→ **Extract**:
^^^^^^^^^^^^^^^^

Asia's economy is the fastest growing in the world. It has led (and is still leading) the world economic recovery. These are undeniable facts.
Asia, especially Southeast Asia, is losing its forests at the fastest rate. The loss of forests is also a loss of biodiversity. These are undeniable facts, too.
Scientists who compiled the (new) Red List of Threatened Species recently say one-fifth of animal and plant species are under the threat of extinction, and the proportion of species facing wipeout is rising. Their report was released during the United Nations Convention on Biological Diversity, held in Nagoya, Japan, from Oct 18 to 29.
The scientists' report says 41 percent of the amphibian species are at risk, making them the most threatened category of animals. And they are threatened because of loss of habitat.
But why should humans be bothered about the extinction of frogs, toads, salamanders and newts?
The answer is simple: because their existence is related to the existence of other species. The loss of one species will lead to the loss of another, which in turn lead to the loss of a third and even fourth and fifth, setting a chain reaction till all the species (ultimately including humans) are wiped out.

^^^^^^^^^^^^^^^^

→ **Entries supplied**:

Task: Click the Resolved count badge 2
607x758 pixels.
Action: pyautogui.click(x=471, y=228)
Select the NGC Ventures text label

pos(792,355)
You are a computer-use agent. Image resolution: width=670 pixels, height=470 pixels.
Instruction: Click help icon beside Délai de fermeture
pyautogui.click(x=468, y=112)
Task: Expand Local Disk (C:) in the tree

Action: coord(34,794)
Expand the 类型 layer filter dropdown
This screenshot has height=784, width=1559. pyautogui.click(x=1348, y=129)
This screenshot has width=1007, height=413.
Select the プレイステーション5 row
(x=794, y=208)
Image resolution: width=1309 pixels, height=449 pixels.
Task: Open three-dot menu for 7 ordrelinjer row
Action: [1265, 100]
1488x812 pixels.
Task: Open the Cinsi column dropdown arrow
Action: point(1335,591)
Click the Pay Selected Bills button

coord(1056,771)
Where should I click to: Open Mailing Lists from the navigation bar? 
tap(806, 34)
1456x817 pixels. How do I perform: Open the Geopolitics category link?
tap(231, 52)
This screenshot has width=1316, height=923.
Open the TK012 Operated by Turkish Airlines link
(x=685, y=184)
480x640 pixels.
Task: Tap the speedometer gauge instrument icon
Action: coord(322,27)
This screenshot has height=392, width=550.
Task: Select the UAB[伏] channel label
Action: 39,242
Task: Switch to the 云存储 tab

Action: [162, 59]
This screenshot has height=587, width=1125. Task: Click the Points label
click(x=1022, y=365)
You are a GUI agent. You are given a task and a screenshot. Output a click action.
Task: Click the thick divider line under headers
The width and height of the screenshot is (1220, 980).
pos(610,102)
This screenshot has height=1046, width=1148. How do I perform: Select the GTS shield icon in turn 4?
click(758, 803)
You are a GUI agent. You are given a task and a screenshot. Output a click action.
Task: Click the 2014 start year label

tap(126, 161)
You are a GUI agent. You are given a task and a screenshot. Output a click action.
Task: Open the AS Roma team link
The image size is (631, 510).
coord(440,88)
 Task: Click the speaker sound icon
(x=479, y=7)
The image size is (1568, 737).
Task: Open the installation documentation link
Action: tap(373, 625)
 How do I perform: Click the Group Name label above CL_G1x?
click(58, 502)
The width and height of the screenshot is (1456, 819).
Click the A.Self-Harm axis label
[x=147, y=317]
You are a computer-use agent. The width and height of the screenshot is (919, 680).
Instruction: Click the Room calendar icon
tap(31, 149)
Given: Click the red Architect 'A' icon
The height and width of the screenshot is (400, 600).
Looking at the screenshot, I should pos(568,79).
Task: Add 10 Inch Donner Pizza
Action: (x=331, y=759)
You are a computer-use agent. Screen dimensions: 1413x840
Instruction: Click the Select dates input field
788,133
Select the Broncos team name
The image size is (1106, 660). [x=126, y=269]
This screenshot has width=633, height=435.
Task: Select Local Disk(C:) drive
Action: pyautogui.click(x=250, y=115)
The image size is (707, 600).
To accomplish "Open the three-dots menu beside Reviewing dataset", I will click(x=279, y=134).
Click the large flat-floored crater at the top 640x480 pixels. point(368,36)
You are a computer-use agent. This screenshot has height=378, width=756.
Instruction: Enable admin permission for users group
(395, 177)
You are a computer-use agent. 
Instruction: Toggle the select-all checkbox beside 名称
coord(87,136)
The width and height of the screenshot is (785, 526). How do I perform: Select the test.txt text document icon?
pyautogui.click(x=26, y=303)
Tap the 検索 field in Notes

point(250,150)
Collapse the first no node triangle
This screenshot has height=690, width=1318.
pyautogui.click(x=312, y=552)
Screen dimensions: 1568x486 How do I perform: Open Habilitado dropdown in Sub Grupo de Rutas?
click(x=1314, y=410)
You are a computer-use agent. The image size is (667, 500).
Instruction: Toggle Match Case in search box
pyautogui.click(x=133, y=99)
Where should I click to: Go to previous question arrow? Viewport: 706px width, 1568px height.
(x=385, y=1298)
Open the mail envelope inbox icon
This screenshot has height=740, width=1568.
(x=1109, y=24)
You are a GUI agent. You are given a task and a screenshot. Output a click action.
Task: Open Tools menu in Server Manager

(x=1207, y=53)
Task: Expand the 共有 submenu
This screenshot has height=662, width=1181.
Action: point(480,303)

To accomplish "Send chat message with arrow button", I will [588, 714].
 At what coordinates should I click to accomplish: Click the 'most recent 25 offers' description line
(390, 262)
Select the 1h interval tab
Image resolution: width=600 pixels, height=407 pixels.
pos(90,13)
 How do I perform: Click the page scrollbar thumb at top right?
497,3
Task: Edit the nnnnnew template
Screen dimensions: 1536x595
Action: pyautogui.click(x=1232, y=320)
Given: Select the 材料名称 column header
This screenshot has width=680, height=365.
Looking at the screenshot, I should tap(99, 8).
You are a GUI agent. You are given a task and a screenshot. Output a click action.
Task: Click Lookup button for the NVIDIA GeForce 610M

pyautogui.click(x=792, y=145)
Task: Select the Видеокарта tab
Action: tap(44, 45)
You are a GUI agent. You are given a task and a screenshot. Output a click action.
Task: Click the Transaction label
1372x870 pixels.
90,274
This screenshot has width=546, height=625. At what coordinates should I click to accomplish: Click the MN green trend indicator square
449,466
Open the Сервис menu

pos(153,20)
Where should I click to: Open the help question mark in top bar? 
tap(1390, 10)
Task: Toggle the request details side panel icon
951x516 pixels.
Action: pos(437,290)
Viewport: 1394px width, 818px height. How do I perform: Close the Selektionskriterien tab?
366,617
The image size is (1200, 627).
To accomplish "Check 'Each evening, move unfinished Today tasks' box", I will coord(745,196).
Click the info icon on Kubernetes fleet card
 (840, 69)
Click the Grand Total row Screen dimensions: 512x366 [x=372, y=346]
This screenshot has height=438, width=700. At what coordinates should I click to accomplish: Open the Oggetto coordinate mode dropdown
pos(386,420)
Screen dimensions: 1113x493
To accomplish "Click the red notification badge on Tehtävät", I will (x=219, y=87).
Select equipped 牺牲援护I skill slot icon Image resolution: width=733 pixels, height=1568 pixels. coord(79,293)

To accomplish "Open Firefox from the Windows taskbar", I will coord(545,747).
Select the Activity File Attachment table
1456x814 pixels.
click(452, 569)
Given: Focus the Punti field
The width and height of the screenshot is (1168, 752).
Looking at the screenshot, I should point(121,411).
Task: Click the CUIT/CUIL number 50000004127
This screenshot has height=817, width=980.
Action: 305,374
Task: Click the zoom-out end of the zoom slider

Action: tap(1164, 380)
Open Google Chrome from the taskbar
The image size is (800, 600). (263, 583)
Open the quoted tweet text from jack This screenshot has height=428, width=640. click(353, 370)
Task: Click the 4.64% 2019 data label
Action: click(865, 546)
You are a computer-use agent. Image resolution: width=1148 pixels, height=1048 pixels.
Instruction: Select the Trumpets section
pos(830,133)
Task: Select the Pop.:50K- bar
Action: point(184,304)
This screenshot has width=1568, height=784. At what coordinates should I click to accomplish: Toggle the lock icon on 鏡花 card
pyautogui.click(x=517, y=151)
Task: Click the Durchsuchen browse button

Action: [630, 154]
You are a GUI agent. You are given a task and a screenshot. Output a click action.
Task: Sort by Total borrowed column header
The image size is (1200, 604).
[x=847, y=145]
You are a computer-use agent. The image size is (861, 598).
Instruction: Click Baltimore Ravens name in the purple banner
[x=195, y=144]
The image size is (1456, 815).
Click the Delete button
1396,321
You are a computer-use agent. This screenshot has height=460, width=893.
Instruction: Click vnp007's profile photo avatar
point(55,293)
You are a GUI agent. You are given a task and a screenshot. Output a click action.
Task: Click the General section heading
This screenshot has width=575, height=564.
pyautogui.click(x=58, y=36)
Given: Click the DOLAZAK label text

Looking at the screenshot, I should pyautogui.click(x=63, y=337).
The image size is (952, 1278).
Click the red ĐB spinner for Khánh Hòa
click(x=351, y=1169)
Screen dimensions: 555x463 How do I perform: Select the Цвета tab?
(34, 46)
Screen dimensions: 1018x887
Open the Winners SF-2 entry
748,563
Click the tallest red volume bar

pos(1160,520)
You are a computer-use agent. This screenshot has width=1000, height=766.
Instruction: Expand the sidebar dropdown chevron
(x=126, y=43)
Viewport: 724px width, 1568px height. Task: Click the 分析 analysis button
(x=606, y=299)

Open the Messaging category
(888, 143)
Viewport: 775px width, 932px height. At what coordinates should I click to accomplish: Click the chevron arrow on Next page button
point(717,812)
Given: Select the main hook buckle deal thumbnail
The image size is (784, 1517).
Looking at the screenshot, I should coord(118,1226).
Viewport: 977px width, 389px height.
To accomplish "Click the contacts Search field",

^^^^^^^^^^^^^^^^

→ **Tasks to complete**:
• A. Using the passage on Asia's growth and forest loss, say whether each statement agrees with it: (i) the scientists' report came out during a United Nations convention held in Nagoya; (ii) amphibians are at risk mainly because of pollution; (iii) one-fifth of animal and plant species face the threat of extinction. Answer yes or no for each, quoting the words of the passage that decide it.
• B. Go on with the passage on Asia's growth and forest loss, starting right after its final sentence.

→ **Results of the exercise**:
• A.
(i) Yes: "Their report was released during the United Nations Convention on Biological Diversity, held in Nagoya, Japan, from Oct 18 to 29."
(ii) No: "they are threatened because of loss of habitat."
(iii) Yes: "one-fifth of animal and plant species are under the threat of extinction"

• B.
There is some good news, though. Intensive conservation work has pulled some species back from the edge of extinction. Among them are three species bred in captivity and returned to the wild: the California condor and black-footed ferret in the United States, and Przewalski's horse in Mongolia. And the ban on commercial whaling has increased the number of humpback whales to such an extent that they are now off the Red List.
Though scientists agree that a complete halt to the loss of biodiversity is not feasible in the world we live in today, they appeal to the world to save 587 sites across the world that are home to 920 species on the brink of extinction. The scientists, under the umbrella of the Alliance for Zero Extinction (AZE), have said that if the 587 sites are protected, the world could avert an imminent global extinction crisis.